Schreibe aus dem folgenden Text die Stelle von „Kein endgültiges Ende“ bis „das Vaterunser beten.“ wortgetreu ab.

Text
┌────────
Und das mag euch befremden,
denn wir wissen,
dass die beiden nach dem Gottesdienst hinausgehen,
ihre Helme aufsetzen und in verschiedene Richtungen davon reiten werden.
Und wir wissen auch,
dass die beiden am nächsten oder übernächsten Tag
wenn sie aufeinander treffen,
nicht mit einem Nicken des Kopfes
aneinander vorbei gehen werden.
Sondern es wird vielleicht zum Kampf kommen.
Zum Zweikampf.
Vielleicht aber
haben sie auch gerade ihre Mannschaft dabei.
Dann wird die Sache größer.
Vielleicht.

Und dennoch meine ich:
Ja,
sie haben im Gottesdienst einmütig,
mit einem Mund Gott gelobt,
als sie das Halleluja gesungen haben nach der Lesung.
Als sie nach der Predigt das Glaubensbekenntnis
mitgesprochen haben.

Aber ich habe auch die Bemerkungen im Ohr,
von denen, die kritisch auf uns,
auf die Menschen schauen,
die in die Kirche gehen
und Gottesdienst feiern:

„Am Sonntag, da tun sie so heilig und friedlich.
Und unter der Woche haun sie sich die Schädel ein.“
Und das Wort Heuchelei schwingt mit
bei dieser Kritik,
wenn es nicht sogar ganz direkt ausgesprochen wird.

Ich verstehe diese Kritik.
Ich höre die Anfrage dahinter:
Was bringt es, eine Stunde in der Woche den Kampf und die Auseinandersetzung einzustellen.
Wenn die übrige Zeit es doch weiter geht.
Aber das ist es,
was auch jedes Jahr zu Weihnachten passiert
und in vielen Kriegen passiert ist:
Zu Weihnachten haben die kämpfenden Truppen
für eine Zeit den Kampf eingestellt.
Eine Kampfpause war es nur.
Kein endgültiges Ende des Krieges.
Aber in dieser Pause haben alle aufgeatmet,
und auf dieser und auf jener Seite Gottesdienst gefeiert
und das als Wohltat empfunden.

War das Heuchelei?
Ich meine: das war so wenig geheuchelt,
wie Ivor und Arthur heucheln,
wenn sie gemeinsam das Halleluja singen
und das Vaterunser beten.
Der eine links vorne.
Der andere rechts hinten.
└────────
Datenabschnitt
┌────────
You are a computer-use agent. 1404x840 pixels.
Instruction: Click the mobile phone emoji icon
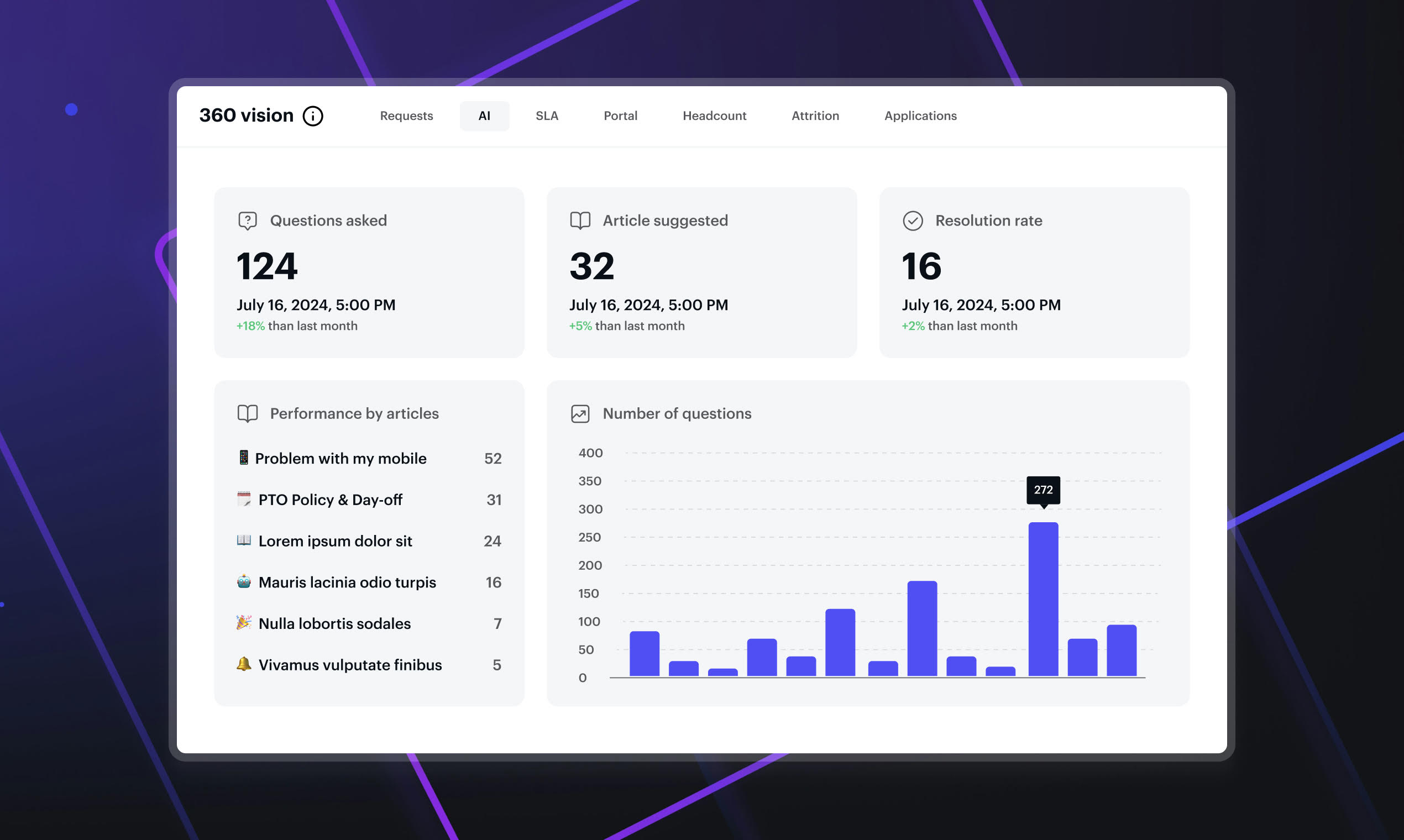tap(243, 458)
└────────
Lösung der Aufgabe
Kein endgültiges Ende des Krieges.
Aber in dieser Pause haben alle aufgeatmet,
und auf dieser und auf jener Seite Gottesdienst gefeiert
und das als Wohltat empfunden.

War das Heuchelei?
Ich meine: das war so wenig geheuchelt,
wie Ivor und Arthur heucheln,
wenn sie gemeinsam das Halleluja singen
und das Vaterunser beten.